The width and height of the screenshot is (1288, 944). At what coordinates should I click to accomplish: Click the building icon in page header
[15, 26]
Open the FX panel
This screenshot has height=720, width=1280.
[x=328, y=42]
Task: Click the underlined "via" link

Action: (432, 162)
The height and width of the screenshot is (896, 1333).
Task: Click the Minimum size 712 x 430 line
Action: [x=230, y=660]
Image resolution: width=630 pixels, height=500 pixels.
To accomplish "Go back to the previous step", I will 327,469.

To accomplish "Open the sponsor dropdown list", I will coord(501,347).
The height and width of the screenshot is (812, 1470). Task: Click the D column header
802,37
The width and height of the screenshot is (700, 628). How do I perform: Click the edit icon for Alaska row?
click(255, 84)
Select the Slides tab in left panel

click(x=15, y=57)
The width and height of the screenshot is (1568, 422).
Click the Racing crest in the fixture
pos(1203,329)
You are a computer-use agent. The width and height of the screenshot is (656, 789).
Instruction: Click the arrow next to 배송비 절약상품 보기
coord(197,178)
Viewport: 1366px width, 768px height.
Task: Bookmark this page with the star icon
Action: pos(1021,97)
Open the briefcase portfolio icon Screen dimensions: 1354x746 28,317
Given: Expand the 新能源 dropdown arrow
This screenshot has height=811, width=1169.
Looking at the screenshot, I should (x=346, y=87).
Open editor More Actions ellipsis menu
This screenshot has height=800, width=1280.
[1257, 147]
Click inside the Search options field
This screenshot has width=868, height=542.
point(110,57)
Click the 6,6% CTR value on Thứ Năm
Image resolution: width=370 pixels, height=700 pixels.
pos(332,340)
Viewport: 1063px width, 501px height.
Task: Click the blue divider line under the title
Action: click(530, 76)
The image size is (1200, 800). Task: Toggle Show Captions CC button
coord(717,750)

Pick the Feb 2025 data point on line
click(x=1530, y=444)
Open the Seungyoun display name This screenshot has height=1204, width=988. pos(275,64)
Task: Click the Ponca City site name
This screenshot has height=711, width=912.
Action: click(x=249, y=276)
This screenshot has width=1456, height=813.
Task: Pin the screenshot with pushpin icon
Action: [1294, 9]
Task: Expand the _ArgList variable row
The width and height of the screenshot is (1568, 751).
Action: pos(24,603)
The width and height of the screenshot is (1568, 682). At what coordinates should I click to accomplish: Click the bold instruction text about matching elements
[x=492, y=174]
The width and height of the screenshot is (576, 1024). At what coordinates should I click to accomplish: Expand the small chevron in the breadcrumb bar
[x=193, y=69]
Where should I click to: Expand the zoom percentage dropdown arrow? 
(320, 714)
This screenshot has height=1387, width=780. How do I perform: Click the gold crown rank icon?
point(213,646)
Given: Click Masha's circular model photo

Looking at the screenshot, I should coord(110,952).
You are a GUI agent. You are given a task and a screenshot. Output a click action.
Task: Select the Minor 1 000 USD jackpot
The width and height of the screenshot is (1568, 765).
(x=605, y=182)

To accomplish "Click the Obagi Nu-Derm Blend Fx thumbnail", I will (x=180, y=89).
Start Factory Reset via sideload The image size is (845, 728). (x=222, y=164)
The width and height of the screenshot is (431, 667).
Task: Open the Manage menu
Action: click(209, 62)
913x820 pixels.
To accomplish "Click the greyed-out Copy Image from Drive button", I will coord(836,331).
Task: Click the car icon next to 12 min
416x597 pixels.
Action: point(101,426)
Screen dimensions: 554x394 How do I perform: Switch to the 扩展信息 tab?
-=-=-
Begin at the line that has "Where should I" in the entries above; stop after the line that has "913x820 pixels.". Transcribe exactly those lines and no others.

* _Answer to the problem_
Where should I click to: Expand the zoom percentage dropdown arrow? 
(320, 714)
This screenshot has height=1387, width=780. How do I perform: Click the gold crown rank icon?
point(213,646)
Given: Click Masha's circular model photo

Looking at the screenshot, I should coord(110,952).
You are a GUI agent. You are given a task and a screenshot. Output a click action.
Task: Select the Minor 1 000 USD jackpot
The width and height of the screenshot is (1568, 765).
(x=605, y=182)

To accomplish "Click the Obagi Nu-Derm Blend Fx thumbnail", I will (x=180, y=89).
Start Factory Reset via sideload The image size is (845, 728). (x=222, y=164)
The width and height of the screenshot is (431, 667).
Task: Open the Manage menu
Action: click(209, 62)
913x820 pixels.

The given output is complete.